Adelle wanted to give her service a career-building bent, so she reached out to the chamber in the fall of 2018.
Impressed with Adelle’s idea, Bridget quickly agreed to fill the mentor role.
Adelle’s vision for her Gold Award project was to coordinate a local business-to-student expo for teenagers to explore career fields with people who work in those industries. Bridget loved the plan, as it dovetailed perfectly with the chamber’s goal to reach out more to young people.
It all came to fruition at the Frame Your Future expo in late February, a free event for both businesses and students. Decked out in their best business attire, teens were welcome to bring résumés, and local businesses were happy to chat with students, answer their questions, and potentially recruit some new interns or future employees.
Adelle began her Scouting journey as a Brownie in her home state of Pennsylvania. Her best friend’s mother was a troop leader, and Adelle’s mom helped out as a volunteer. Adelle stayed involved in Scouts, eventually moving to Oviedo as a high-school freshman. She is also a Girl Scout Ambassador, helping to spread Scouting’s positive influence throughout her community.
Since moving to Florida, Adelle has joined her fellow Scouts in swimming with manatees at Crystal River, camping, attending plays in Orlando, and visiting Savannah, Georgia, where Girl Scouts began.
The Frame Your Future expo helped Adelle join a very exclusive club of Scouts. Less than six percent of Girl Scouts earn the Gold Award each year, and the average time spent in pursuit of the award is two years.
Congratulations, Adelle! Your future looks brighter than gold.
A Legacy of Leadership
Oviedo is also home to a family of Girl Scouts that stretches back three generations
What does it take to win the Girl Scouts of Citrus Council Scouterrific Family Award as Ruby, Lorie, and Destiny Massey did in January? A whole lot of community service, as it turns out, and it certainly doesn’t hurt when your Scouting legacy spans three generations, as it does with this local family.
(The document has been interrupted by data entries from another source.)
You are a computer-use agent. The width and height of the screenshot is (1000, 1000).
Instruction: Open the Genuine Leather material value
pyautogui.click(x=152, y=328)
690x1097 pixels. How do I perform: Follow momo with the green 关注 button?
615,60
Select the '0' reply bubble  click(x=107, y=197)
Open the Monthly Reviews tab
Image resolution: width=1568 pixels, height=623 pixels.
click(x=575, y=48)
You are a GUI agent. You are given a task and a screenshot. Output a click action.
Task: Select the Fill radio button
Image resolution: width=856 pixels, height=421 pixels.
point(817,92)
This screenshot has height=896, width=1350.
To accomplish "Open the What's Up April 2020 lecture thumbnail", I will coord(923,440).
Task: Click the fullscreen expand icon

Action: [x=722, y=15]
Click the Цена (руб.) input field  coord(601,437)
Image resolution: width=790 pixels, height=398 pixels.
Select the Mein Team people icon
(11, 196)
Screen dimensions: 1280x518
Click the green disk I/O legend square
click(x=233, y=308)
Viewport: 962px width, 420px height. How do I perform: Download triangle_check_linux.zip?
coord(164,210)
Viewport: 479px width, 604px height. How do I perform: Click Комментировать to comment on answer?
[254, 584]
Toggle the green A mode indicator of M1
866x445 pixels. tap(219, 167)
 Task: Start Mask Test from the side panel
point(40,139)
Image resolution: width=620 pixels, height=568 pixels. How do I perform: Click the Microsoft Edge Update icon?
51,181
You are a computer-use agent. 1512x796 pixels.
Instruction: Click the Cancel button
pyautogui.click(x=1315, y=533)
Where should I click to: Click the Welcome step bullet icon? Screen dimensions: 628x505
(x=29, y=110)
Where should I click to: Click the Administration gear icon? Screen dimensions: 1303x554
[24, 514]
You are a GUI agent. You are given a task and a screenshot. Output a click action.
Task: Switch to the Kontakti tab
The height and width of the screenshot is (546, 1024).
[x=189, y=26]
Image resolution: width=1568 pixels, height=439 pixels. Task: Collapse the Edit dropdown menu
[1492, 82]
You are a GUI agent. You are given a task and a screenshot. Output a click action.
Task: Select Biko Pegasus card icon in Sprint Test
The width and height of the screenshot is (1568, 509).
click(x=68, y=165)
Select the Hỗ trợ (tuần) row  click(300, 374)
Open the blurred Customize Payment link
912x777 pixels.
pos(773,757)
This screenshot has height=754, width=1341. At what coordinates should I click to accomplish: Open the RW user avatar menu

Ruby and her daughter Lorie lead Girl Scout Troop 1276 in Oviedo. Lorie’s daughter, Destiny, is a member of the troop and a valuable role model for the other Scouts.
The family’s Scouting history began with Ruby, who moved a lot as a child. While living in California, she was a member of the Camp Fire youth-leadership program – formerly the Camp Fire Girls of America.
After Lorie was born, the Massey family settled in Oviedo.
“There was an information night at Jackson Heights Middle School, and that’s where we learned about the local Girl Scout troop,” says Ruby.
Lorie joined, and Ruby eventually led the troop.
“It’s where girls can excel in a safe environment,” says Ruby.
And that’s exactly what Lorie did. She became a top Girl Scout cookie seller, raising much-needed money for troop activities.
Eventually, Lorie became a mother herself, and the tradition continued. Her daughter, Destiny, got involved in Scouting and also became one of the area’s top cookie sellers. Destiny is now a student at Seminole State College.
“We feel it’s a tradition worth passing on,” Lorie says of Girl Scouts.
Troop 1276 is home to newest Gold Award winner Adelle. Destiny is also a previous Gold Award recipient.
The troop has traveled to the birthplace of the Girl Scouts in Savannah, to George Washington’s tomb in Virginia, and to the nation’s capital. For this troop, Scouting is literally a family affair.
“All of the Scouts end up being our girls,” says Lorie. “Even the moms!”